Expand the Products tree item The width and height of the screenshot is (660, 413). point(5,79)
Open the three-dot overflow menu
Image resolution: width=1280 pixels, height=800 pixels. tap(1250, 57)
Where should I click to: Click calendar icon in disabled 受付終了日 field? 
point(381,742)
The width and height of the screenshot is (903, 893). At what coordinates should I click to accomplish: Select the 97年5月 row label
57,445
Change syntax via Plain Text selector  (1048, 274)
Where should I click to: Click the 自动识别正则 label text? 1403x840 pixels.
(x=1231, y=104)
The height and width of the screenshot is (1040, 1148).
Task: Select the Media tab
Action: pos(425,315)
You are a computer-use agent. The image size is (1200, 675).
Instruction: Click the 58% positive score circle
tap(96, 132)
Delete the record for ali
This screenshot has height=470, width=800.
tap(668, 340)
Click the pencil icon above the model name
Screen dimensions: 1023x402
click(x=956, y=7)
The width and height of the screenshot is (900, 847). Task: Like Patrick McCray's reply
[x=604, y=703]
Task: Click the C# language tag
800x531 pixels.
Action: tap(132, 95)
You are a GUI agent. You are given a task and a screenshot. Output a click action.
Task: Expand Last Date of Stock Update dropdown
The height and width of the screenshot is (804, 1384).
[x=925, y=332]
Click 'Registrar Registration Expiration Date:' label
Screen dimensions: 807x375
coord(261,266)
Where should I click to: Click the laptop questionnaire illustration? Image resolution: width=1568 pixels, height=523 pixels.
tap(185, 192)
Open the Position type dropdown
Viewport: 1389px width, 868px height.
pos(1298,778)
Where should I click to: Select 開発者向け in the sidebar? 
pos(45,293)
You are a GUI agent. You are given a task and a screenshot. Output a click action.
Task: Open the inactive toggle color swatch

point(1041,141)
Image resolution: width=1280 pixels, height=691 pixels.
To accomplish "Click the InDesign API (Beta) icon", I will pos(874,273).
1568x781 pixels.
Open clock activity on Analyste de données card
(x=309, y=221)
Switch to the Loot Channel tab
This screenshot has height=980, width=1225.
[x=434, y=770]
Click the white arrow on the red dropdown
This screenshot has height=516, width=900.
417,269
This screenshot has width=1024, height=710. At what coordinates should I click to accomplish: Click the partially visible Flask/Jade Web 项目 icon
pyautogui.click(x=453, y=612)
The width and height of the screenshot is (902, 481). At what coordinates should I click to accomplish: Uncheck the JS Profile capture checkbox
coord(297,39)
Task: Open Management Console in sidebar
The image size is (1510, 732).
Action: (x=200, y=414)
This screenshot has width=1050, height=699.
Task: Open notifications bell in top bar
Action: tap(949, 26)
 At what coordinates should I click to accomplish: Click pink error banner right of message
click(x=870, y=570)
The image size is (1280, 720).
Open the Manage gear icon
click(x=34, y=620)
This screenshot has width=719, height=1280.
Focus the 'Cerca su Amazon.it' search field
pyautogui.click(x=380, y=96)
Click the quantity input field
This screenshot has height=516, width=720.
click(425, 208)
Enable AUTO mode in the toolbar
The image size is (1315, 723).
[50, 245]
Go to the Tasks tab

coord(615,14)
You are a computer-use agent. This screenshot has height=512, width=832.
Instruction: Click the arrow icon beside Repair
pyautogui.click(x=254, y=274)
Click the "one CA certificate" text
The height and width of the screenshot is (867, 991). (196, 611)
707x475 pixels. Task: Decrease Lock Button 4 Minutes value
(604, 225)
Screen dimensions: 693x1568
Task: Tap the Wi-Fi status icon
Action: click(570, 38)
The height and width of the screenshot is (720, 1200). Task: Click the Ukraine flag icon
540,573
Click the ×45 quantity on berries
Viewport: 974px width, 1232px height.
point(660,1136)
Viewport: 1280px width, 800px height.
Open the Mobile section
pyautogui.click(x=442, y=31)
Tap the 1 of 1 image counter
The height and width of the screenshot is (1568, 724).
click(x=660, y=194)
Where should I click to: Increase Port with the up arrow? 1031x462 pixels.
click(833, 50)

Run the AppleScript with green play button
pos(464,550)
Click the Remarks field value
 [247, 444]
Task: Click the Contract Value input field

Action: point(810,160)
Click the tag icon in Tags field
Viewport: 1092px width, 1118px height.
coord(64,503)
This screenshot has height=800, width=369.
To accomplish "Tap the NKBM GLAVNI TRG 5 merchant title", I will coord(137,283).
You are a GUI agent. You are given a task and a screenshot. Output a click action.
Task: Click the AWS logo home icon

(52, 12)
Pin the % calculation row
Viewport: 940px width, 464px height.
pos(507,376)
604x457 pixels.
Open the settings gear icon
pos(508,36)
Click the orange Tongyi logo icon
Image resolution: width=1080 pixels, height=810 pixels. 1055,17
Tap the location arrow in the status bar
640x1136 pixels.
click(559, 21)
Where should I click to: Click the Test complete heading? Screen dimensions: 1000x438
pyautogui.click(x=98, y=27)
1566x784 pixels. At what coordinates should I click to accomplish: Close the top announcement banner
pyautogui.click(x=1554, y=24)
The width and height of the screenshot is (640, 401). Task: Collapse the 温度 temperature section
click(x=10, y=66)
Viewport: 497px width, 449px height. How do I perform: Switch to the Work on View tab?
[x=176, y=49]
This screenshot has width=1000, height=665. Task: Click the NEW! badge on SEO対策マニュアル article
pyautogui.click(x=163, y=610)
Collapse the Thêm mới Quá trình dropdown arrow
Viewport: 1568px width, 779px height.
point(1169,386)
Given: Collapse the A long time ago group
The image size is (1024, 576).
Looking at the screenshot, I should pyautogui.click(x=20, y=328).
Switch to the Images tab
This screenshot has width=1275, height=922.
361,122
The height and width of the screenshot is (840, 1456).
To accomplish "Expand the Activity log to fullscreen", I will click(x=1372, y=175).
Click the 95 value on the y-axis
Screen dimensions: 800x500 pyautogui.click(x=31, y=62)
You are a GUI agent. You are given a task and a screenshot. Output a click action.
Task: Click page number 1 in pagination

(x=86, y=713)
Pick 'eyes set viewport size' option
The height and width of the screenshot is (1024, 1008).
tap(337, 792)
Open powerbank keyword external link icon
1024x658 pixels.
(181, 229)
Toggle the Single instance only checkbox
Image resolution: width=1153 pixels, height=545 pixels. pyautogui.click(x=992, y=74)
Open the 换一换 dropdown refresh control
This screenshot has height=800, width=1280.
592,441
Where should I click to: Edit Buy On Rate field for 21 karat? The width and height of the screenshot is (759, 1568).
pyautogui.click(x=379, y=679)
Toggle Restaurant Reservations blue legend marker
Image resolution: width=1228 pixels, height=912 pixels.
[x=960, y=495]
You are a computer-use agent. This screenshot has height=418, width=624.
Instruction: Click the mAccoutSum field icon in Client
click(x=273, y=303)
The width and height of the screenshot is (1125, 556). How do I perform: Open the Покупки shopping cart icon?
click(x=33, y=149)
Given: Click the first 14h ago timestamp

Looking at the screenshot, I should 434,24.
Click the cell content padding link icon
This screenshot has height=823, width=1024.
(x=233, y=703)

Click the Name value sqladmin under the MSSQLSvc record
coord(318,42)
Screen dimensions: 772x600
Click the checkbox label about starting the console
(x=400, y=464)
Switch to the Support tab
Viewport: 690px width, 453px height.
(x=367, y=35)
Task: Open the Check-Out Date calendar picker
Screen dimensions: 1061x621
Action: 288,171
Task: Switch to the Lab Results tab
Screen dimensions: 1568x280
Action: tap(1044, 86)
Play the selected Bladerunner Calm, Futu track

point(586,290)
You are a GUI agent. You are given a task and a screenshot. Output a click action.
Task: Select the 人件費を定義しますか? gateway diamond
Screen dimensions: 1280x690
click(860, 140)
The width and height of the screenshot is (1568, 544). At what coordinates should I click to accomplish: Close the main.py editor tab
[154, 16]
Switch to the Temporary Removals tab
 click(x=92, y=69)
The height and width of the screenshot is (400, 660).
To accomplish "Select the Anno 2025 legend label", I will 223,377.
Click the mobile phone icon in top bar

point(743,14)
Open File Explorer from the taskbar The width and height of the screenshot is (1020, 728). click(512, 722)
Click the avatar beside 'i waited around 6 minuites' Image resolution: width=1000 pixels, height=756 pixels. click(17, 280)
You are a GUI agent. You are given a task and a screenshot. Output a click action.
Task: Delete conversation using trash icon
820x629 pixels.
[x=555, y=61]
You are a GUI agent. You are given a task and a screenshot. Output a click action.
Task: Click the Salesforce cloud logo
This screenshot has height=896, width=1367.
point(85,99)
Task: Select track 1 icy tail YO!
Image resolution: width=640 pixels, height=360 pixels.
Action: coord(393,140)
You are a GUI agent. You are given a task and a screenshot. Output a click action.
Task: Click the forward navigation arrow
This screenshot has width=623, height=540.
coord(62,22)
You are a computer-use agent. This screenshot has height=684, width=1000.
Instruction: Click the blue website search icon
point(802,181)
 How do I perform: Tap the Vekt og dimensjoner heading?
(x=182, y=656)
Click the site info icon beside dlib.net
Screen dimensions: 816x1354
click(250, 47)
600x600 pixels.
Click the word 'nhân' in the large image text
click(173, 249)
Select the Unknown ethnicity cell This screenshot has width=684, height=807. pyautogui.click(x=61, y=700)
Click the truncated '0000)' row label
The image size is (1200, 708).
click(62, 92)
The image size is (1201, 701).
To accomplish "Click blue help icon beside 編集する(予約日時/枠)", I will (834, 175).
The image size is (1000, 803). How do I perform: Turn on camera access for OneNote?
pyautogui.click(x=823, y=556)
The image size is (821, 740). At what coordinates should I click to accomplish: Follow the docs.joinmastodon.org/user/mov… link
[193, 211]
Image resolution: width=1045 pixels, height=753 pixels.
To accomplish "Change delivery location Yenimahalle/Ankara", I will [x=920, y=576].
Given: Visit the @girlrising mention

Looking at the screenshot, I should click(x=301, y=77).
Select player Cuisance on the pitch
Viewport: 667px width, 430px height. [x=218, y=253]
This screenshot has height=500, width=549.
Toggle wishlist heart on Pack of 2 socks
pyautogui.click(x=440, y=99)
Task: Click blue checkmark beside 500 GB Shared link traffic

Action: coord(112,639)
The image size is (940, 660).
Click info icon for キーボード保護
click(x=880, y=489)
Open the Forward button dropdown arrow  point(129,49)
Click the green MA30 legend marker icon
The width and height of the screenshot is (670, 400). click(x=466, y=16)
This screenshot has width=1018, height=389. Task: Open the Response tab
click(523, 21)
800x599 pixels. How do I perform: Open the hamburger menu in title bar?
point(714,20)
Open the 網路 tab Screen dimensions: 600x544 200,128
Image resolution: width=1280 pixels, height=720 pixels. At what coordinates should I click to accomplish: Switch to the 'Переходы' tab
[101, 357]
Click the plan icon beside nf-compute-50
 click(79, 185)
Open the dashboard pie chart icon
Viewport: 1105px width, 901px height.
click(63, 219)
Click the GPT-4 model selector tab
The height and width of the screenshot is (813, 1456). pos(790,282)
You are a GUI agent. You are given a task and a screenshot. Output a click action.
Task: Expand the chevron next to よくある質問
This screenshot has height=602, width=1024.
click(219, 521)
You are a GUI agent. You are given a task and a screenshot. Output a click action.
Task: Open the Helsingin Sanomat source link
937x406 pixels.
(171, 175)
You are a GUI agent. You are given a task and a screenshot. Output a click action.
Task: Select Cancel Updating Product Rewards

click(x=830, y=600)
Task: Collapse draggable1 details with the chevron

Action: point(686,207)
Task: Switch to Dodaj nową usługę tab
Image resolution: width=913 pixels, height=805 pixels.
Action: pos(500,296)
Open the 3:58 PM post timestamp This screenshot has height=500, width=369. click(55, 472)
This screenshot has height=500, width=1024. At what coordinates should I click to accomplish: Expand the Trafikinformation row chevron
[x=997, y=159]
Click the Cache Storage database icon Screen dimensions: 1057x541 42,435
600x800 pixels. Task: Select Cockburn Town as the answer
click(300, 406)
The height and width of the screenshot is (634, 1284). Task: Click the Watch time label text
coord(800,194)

PROBLEM DESCRIPTION -> Retype exactly the lines above, from the one with "Where should I click to: Click the Test" through the one with "Pick 'eyes set viewport size' option", inclusive.

TASK RESULT ->
Where should I click to: Click the Test complete heading? Screen dimensions: 1000x438
pyautogui.click(x=98, y=27)
1566x784 pixels. At what coordinates should I click to accomplish: Close the top announcement banner
pyautogui.click(x=1554, y=24)
The width and height of the screenshot is (640, 401). Task: Collapse the 温度 temperature section
click(x=10, y=66)
Viewport: 497px width, 449px height. How do I perform: Switch to the Work on View tab?
[x=176, y=49]
This screenshot has width=1000, height=665. Task: Click the NEW! badge on SEO対策マニュアル article
pyautogui.click(x=163, y=610)
Collapse the Thêm mới Quá trình dropdown arrow
Viewport: 1568px width, 779px height.
point(1169,386)
Given: Collapse the A long time ago group
The image size is (1024, 576).
Looking at the screenshot, I should pyautogui.click(x=20, y=328).
Switch to the Images tab
This screenshot has width=1275, height=922.
361,122
The height and width of the screenshot is (840, 1456).
To accomplish "Expand the Activity log to fullscreen", I will click(x=1372, y=175).
Click the 95 value on the y-axis
Screen dimensions: 800x500 pyautogui.click(x=31, y=62)
You are a GUI agent. You are given a task and a screenshot. Output a click action.
Task: Click page number 1 in pagination

(x=86, y=713)
Pick 'eyes set viewport size' option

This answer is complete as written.